Understanding Personnel Issues
Q.My church has about 175 members. We have always had a fulltime minister and part-time secretary and custodian, but we began paying our half-time director of religious education about ten years ago and recently began paying a quarter-time music director.
These five employees are responsible to five different committees and we have recently begun getting inquiries about the possibility of offering benefits to part-timers. The minister says that we need a Personnel Committee and written personnel policies, that the church needs to be acting like a business employer, not a volunteer group that is compensating a few people.
So my questions are: 1. Where should the Personnel Committee fall in the church hierarchy? Is it completely separate from other committees or would it make sense to have a representative from each of the committees that supervises an employee now? 2. Should we have written personnel policies?
A. Many congregations are realizing they have been derelict in not having a separate Personnel Committee to propose personnel policies, make recommendations on compensation and benefits, and be available to mediate in situations where appropriate, says Rev. Ralph Mero, director of the Office of Church Staff Finances for the Unitarian Universalist Association (UUA).
"It is best," he notes, "if the Personnel Committee is made up of three to five persons who have standing and credibility in the congregation and who are willing to serve for several years."
Such a Committee's first responsibility is to draft detailed policies covering job descriptions, hiring practices, compensation ranges, continuing education, insurance and other benefits, vacation leave, establishing an Accountable Reimbursement Plan for professional expenses, and a process for how employees shall be evaluated on a regular basis. Policies about whether church members can be hired as employees and how salary increases will be determined should also be written in advance of need. These policies should be formally adopted by the Board of Trustees.

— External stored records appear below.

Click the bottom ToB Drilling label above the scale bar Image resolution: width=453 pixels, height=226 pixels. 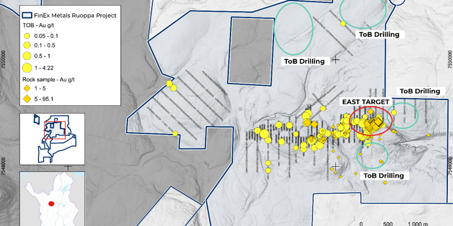pos(383,176)
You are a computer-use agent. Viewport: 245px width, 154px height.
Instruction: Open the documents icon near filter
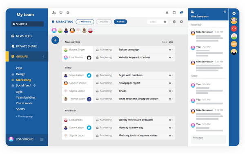point(174,22)

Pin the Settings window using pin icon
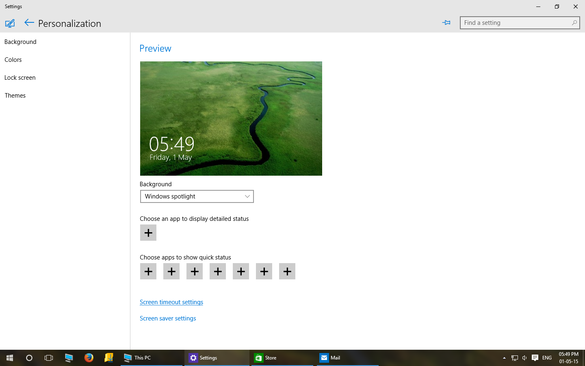pyautogui.click(x=446, y=22)
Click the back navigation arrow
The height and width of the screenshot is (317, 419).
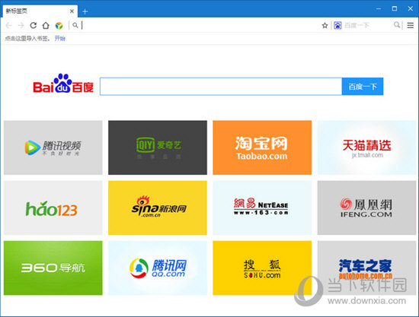pos(8,25)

One critical function of the Committee is to be sure the church is in compliance with federal and state laws regarding non-discrimination, payment of Social Security and other taxes, worker's compensation insurance, and safe working conditions. "Some easy to use off-the-shelf software programs exist for writing personnel policies, and these can help make sure all the legal bases are touched," says Mero.
Donald Hoskins, treasurer of the Unitarian Church of Harrisburg, PA (339 members), adds: "I recommend you seek out someone familiar with personnel issues for advice and then write job descriptions and evaluation procedures. Consult the UUA Congregational Handbook and get a copy of the annual privately published Church and Clergy Tax Guide, which describes tax and reporting issues surrounding benefits. Once you pay salaries and wages, you are in a business and need to have some minimum business standards to avoid problems."